Pendant qu'EcranLarge classe les films Star Wars, la série Andor de Tony Gilroy reste le meilleur produit récent de la galaxie sur Disney+.

EcranLarge vient de publier son classement de tous les films Star Wars, de The Mandalorian & Grogu à L'Empire contre-attaque. L'exercice rappelle une évidence : depuis 2022, le meilleur produit estampillé Lucasfilm n'est pas sorti au cinéma. Il s'appelle Andor.
Créée par Tony Gilroy, scénariste de Rogue One, la série est disponible sur Disney+. Ses 24 épisodes répartis sur deux saisons affichent 8,3/10 sur TMDB, un score qu'aucun film récent de la franchise n'a atteint.
Diego Luna y reprend le rôle de Cassian Andor, qu'il avait incarné en 2016 dans Rogue One. La série raconte la genèse du personnage, son basculement progressif dans la rébellion contre l'Empire.
Là où les films post-Disney enchaînent fan-service et clins d'œil, Andor mise sur autre chose : la politique, l'oppression bureaucratique, des arcs narratifs étalés sur plusieurs épisodes. Pas de Force, peu de sabres laser, presque aucun Jedi. C'est ce qui explique l'écart de réception critique avec les longs-métrages classés par EcranLarge.
La deuxième saison a clos l'histoire de Cassian juste avant les événements de Rogue One. Statut : terminée. Pas de saison 3, pas de spin-off annoncé. Une rareté pour un produit Star Wars, où chaque succès appelle généralement une dérivée immédiate.

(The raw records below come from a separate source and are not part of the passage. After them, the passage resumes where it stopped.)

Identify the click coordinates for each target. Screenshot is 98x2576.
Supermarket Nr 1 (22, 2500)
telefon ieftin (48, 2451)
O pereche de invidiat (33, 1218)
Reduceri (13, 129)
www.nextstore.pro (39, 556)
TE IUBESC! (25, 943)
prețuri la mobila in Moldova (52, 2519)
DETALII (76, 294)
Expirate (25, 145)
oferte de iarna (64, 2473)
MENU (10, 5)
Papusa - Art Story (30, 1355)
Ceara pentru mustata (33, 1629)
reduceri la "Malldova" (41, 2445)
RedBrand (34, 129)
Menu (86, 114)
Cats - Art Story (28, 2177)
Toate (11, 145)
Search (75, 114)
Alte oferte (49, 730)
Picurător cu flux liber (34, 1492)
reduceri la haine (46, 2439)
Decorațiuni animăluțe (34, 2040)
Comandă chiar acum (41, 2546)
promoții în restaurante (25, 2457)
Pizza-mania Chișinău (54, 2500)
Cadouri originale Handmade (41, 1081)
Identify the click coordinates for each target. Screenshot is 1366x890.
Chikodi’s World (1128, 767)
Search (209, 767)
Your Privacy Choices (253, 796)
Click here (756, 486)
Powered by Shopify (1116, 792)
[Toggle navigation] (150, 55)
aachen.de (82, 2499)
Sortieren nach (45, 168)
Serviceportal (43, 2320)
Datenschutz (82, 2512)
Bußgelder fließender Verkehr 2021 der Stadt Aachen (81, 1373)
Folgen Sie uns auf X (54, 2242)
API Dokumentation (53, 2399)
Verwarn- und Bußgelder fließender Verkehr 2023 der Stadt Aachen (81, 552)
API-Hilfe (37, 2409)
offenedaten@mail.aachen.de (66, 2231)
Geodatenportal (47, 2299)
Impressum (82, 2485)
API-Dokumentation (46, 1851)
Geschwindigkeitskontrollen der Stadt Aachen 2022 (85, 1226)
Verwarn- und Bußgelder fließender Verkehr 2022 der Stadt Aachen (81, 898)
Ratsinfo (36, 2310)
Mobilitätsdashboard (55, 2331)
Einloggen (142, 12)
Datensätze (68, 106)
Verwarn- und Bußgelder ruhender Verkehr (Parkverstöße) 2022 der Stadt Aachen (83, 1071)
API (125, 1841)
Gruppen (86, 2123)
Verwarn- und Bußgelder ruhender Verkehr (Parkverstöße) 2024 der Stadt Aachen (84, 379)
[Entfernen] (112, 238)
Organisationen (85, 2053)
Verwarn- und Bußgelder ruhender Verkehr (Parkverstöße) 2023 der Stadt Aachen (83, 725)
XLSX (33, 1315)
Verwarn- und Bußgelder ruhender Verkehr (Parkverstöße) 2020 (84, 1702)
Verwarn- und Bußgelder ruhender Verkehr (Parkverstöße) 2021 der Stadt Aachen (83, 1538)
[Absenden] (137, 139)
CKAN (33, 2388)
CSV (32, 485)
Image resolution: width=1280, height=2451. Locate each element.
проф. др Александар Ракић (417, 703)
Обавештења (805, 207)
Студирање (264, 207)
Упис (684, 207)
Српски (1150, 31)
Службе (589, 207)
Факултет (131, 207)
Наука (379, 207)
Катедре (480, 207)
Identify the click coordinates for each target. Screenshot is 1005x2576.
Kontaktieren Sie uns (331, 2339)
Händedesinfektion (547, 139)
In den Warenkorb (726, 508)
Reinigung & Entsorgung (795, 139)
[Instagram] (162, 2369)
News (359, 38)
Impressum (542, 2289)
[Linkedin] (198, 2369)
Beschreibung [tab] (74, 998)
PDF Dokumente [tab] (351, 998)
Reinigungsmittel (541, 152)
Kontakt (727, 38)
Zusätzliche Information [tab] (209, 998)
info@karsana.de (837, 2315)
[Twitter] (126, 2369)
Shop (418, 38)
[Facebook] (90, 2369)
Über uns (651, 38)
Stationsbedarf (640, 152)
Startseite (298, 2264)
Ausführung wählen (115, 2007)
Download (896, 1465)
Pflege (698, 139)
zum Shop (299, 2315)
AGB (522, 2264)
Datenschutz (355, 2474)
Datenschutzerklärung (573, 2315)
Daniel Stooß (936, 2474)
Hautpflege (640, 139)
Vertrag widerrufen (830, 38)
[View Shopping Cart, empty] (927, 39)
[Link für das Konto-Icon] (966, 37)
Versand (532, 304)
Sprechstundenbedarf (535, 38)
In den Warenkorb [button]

C'est sans doute préférable. Tony Gilroy a livré un récit cohérent du début à la fin, pensé comme une histoire finie de 24 chapitres. Le contraire de la postlogie, qui peinait à trouver sa direction d'un film à l'autre.
Le pari Disney+ paie : produire une série Star Wars adulte, lente, presque austère, sans personnage mignon ni rebondissement toutes les dix minutes. Le public a suivi. Les critiques aussi.
Reste une question pour Lucasfilm : peut-elle reproduire ce niveau sans Gilroy ? Les prochains projets (The Mandalorian & Grogu au cinéma, nouvelles séries en préparation) apporteront la réponse. En attendant, Andor reste le meilleur argument pour défendre la stratégie streaming de Disney.